Pour l’IMC, le passage d’un chiffre très élevé de 41,4 à des valeurs plus basses sous traitement de réduction pondérale : 24,3, 28,6 ou 33,0 kg/m2 a été associé à un gain moyen calculé de 3,9, 2,9 et 2,0 années de vie gagnées. Concernant la PAS, la réduction tensionnelle de 160,4 mm Hg (4equartile) à 114,1 mm Hg (quartile le plus bas), à 128,2 ou 139,1mm Hg a été associée à un gain respectif de 1,9, 1,5 et 1,1 ans. Quatrième biomarqueur analysé, une baisse du LDL-C de 146,2 mg/dL a été associée, en fonction du quartile inférieur atteint, à un gain d’ espérance de vie respectivement de 0 ,9, 0,7 et 0,5 ans.

A titre indicatif et dans un but de santé publique, l’arrêt d’un tabagisme serait suivi d’un gain de 0,7 années pour les femmes âgées de 50 à 60 ans et de 1,1 ans pour les hommes entre 70 et 80 ans. En intégrant l’ensemble des données, il ressort de ce travail qu’une femme âgée entre 50 et 60 ans, présentant un IMC à 30, avec une PAS de 160 mm Hg et une HbA1c mesurée à 10 % peut espérer un gain de 3 ans en espérance de vie si est atteint l’objectif thérapeutique d’une baisse tensionnelle à 120 mm Hg et un gain de 1,2 ans avec une réduction pondérale et un IMC passant de 30 à 25. Pour un homme entre 50 et 60 ans, dont l’IMC se situe à 35, la PAS à 160 mm Hg, l’HbA1c à 8 % et le LDL-C à 130 mg/dL, le gain est de 0,6 ans quand l’IMC est réduit de 35 à 30. Il serait de 0,6 ans en cas d’âge plus avancé, entre 70 et 80 ans.

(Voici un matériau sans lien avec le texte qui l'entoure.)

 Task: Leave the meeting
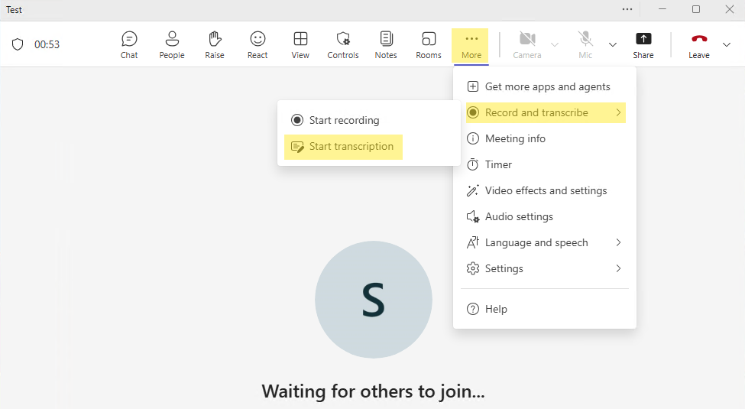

Ainsi donc apparaît-il que, dans une perspective de population, c’est un meilleur contrôle de l’HbA1c et du poids qui sont associés aux gains le plus notables en espérance de vie. Au niveau individuel, les résultats sont plus variés, fonction en grande partie des caractéristiques propres. Ils sont, en règle, d’autant plus marqués que l’individu est plus jeune. Il faut rappeler qu’une baisse de l’IMC est associée à un risque moindre d’insuffisance cardiaque, d’angor et de revascularisation coronaire. Concernant l’HbA1c, l’étude souligne l’importance de maintenir un taux entre 7,0 et 8,0 %.

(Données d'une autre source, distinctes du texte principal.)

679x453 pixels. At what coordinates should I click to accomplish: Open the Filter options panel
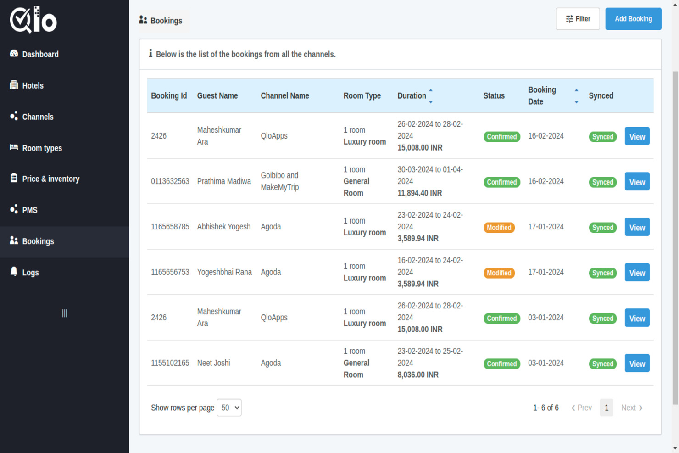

Plusieurs réserves sont à formuler. La cohorte NHANES n’a pas distingué les diabétiques de type 1 de ceux, beaucoup plus nombreux, de type 2. L’essai ACCORD n’a pas intégré les nouvelles modalités thérapeutiques, dont les inhibiteurs du récepteur peptide 1 et du co-transporteur NA- Glucose. Les patients insuffisants cardiaques étaient exclus de l’étude. Des éléments majeurs, tels que la présence d’une insuffisance rénale chronique ou le taux de triglycérides n’ont pas, non plus, étaient intégrés dans l’étude.

En conclusion, ce travail peut être d’une grande aide aux cliniciens pour motiver leurs patients et les aider à atteindre les objectifs thérapeutiques fixés. Il peut, aussi, avoir une utilité en santé publique pour aider à la mise au point de programmes visant à l’amélioration de la prise en charge du diabète.

Dr Pierre Margent

Référence
Kianmmehr H et coll. : Potentiel Gains in Life Expectansy Associated with Achieving Treatment Goals in US Adults with Type 2 Diabetes. JAMA Netw Open. 2022, 5 (4). E : 227 705.